# Stated goal
Echo back every line of the listing between the line holding "Image resolution: width=546" and the line holding "Looking at the screenshot, I should [x=954, y=149].", inclusive, with no other text.

# Task inputs
◆ ◆ ◆ ◆ ◆ ◆ ◆

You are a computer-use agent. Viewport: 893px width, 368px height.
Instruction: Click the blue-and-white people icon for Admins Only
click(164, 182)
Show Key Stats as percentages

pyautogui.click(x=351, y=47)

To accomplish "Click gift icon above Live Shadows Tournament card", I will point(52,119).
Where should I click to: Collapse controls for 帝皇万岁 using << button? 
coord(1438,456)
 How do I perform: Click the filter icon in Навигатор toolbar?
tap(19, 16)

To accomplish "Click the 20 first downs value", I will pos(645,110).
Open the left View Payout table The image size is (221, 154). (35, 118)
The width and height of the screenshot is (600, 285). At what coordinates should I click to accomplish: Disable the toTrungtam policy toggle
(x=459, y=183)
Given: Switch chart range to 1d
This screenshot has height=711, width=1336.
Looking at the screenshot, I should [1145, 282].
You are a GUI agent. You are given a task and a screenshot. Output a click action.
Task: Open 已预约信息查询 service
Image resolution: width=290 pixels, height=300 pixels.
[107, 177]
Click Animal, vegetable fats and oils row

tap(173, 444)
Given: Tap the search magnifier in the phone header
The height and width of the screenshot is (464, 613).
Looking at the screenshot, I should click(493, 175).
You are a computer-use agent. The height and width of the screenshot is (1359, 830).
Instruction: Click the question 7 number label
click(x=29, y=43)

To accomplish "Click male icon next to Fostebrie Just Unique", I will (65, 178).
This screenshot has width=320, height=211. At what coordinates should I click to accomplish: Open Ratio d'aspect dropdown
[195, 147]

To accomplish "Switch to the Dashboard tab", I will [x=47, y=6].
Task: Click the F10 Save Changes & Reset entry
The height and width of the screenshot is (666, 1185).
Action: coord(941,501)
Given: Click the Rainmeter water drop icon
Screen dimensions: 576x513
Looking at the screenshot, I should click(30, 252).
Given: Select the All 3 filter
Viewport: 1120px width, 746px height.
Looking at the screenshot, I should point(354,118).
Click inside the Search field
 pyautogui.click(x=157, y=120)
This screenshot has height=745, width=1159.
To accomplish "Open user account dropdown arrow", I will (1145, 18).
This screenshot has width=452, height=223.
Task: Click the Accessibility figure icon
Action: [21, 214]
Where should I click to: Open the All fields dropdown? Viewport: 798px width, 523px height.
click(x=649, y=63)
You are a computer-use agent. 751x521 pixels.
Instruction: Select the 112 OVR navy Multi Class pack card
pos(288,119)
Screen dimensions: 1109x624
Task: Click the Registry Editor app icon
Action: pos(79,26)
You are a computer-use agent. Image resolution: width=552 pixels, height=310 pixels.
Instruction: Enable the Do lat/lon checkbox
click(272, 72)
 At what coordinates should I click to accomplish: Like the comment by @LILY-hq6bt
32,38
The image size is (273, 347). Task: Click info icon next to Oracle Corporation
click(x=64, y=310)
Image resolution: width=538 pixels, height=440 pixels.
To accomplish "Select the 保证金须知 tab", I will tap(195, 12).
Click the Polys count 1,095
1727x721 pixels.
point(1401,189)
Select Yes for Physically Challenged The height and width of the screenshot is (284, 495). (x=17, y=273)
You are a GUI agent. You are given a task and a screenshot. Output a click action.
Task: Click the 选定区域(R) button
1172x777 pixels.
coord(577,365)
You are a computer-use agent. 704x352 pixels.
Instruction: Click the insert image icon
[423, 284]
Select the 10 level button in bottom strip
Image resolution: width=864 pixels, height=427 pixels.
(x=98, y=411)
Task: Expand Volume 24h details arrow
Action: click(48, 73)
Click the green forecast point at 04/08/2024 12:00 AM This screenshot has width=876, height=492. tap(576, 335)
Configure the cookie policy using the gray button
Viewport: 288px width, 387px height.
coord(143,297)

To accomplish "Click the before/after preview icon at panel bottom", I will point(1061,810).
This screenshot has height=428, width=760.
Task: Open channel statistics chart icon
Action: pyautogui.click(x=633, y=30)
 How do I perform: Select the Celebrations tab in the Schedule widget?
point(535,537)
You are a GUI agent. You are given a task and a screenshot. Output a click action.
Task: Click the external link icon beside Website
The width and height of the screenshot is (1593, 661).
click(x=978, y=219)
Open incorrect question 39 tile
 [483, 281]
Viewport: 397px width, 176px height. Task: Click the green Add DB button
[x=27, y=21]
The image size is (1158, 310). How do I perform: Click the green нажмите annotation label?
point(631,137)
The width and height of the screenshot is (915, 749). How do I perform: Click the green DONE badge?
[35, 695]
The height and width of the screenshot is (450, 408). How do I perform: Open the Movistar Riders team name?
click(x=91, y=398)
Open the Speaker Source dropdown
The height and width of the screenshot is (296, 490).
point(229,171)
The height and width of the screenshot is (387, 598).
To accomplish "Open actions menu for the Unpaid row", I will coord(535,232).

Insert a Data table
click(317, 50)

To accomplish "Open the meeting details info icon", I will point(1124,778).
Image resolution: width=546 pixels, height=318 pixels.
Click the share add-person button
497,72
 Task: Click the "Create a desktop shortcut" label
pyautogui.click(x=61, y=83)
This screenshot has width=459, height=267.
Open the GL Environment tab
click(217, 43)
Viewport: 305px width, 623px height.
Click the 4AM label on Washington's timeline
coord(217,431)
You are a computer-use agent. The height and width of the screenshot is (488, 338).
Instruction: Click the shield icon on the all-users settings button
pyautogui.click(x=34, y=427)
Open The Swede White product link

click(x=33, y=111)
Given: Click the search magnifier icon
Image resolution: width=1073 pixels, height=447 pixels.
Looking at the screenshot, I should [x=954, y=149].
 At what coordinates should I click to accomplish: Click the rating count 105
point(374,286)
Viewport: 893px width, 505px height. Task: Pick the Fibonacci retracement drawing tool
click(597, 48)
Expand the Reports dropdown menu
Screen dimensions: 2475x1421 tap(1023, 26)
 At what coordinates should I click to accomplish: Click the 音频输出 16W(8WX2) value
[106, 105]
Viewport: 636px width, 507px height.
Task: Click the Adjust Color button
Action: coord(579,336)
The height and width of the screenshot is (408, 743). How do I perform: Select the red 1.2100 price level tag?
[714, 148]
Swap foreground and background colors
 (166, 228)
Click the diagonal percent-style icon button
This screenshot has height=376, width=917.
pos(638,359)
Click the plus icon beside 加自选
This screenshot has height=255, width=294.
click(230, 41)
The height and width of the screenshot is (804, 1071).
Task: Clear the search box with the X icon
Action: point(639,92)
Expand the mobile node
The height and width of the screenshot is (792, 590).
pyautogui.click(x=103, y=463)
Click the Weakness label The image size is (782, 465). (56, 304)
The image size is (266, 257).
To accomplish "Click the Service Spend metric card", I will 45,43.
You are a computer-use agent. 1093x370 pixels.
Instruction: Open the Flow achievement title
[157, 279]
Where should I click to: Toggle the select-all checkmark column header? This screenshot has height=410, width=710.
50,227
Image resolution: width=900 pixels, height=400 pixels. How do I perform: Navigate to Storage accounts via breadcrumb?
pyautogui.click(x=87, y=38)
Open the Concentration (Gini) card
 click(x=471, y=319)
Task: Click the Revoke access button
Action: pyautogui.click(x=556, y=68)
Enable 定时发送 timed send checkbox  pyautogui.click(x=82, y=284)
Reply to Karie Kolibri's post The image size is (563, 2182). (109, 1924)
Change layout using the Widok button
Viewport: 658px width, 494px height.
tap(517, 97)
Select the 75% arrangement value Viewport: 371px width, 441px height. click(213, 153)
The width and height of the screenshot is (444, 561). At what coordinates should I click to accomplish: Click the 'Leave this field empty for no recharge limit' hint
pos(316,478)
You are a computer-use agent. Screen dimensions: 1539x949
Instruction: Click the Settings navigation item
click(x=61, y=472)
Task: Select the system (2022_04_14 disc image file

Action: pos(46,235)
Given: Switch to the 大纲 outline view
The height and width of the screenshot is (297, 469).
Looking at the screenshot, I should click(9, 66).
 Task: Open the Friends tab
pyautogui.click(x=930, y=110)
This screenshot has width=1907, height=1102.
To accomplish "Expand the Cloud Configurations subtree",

◆ ◆ ◆ ◆ ◆ ◆ ◆

# Task result
Image resolution: width=546 pixels, height=318 pixels.
Click the share add-person button
497,72
 Task: Click the "Create a desktop shortcut" label
pyautogui.click(x=61, y=83)
This screenshot has width=459, height=267.
Open the GL Environment tab
click(217, 43)
Viewport: 305px width, 623px height.
Click the 4AM label on Washington's timeline
coord(217,431)
You are a computer-use agent. The height and width of the screenshot is (488, 338).
Instruction: Click the shield icon on the all-users settings button
pyautogui.click(x=34, y=427)
Open The Swede White product link

click(x=33, y=111)
Given: Click the search magnifier icon
Image resolution: width=1073 pixels, height=447 pixels.
Looking at the screenshot, I should [x=954, y=149].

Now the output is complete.